Melbourne has been tagged as one of the two major drags on Australia's overall housing market alongside Sydney. Recent news stories show that the Victorian capital has already recorded up to a 9% decline in house prices over the past year. Does this downturn represent every suburb in Melbourne?
In a market analysis on Hotspotting, industry watcher Terry Ryder said most major price declines are in the millionaire suburbs. For instance, Toorak, considered Melbourne's most expensive suburb, reported a 32% decline in its median house price.
St. Kilda also recorded a 32% decrease in median home price to $900,000. The Caulfield suburbs, all of which have median house price of at least $1.3m, witnessed declines of up to 20%.

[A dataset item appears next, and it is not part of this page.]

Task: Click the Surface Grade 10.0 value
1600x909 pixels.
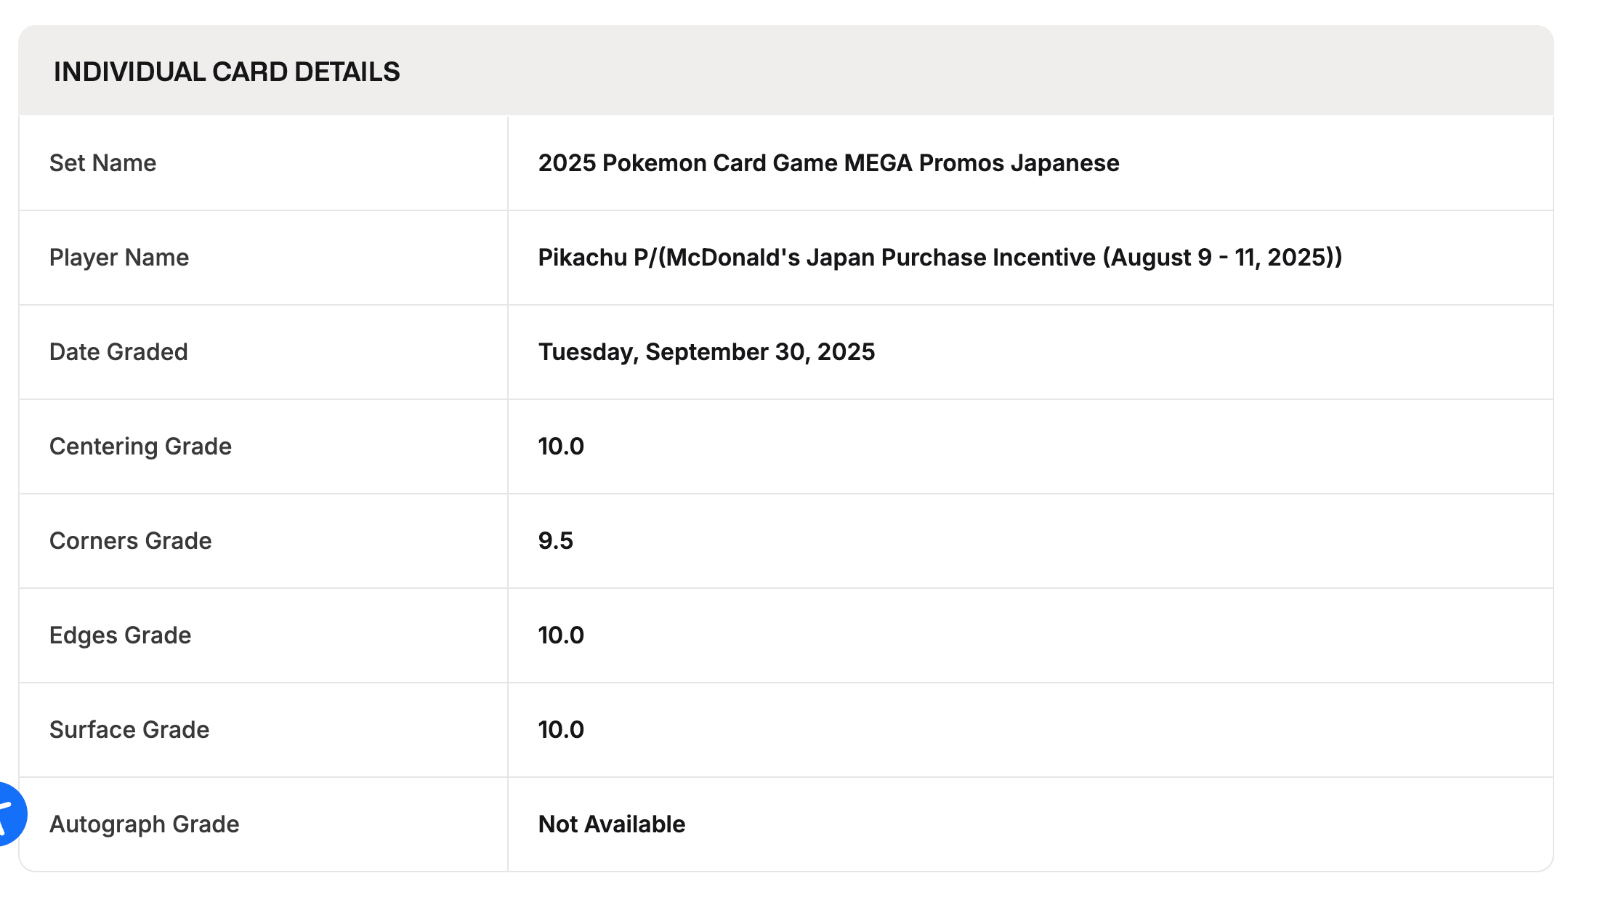Action: pos(561,730)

Ryder said these sharp decreases amongst high-end suburbs seemed to have overshadowed the growth in cheaper areas.
"The short summary is: the top end has fallen a lot, the middle market has held firm or dropped a little, while the cheaper end of the market (mostly the outer ring suburbs) are still rising – and some of them are rising strongly," he said.
In fact, 88 of the 142 suburbs which have recorded at least 5% growth have a sub-$700,000 price tag. Some of the regions with multiple suburbs recording solid price growth are the local government area of Brimbank, Hume, Casey, Melton, Frankston, Whittlesea and Wyndham.

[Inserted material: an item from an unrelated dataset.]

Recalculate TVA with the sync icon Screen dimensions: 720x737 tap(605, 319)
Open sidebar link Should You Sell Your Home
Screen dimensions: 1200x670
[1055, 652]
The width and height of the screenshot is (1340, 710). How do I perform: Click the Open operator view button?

"In other words, it’s mostly the outer-ring areas which are still delivering strong price growth. The pattern is that most of the locations with big price growth are at the cheaper end of the Melbourne market," Ryder said.
Contrary to what is shown in news, he said there are still many locations in Melbourne showing strong growth in house prices.
"It illustrates just how misleading it is to try to encapsulate prices in a major city in a single figure, especially when five different research sources provide five contrasting figures on what’s happening with prices – some saying they rising, others that they’re falling a little and still other claiming major decline," he said.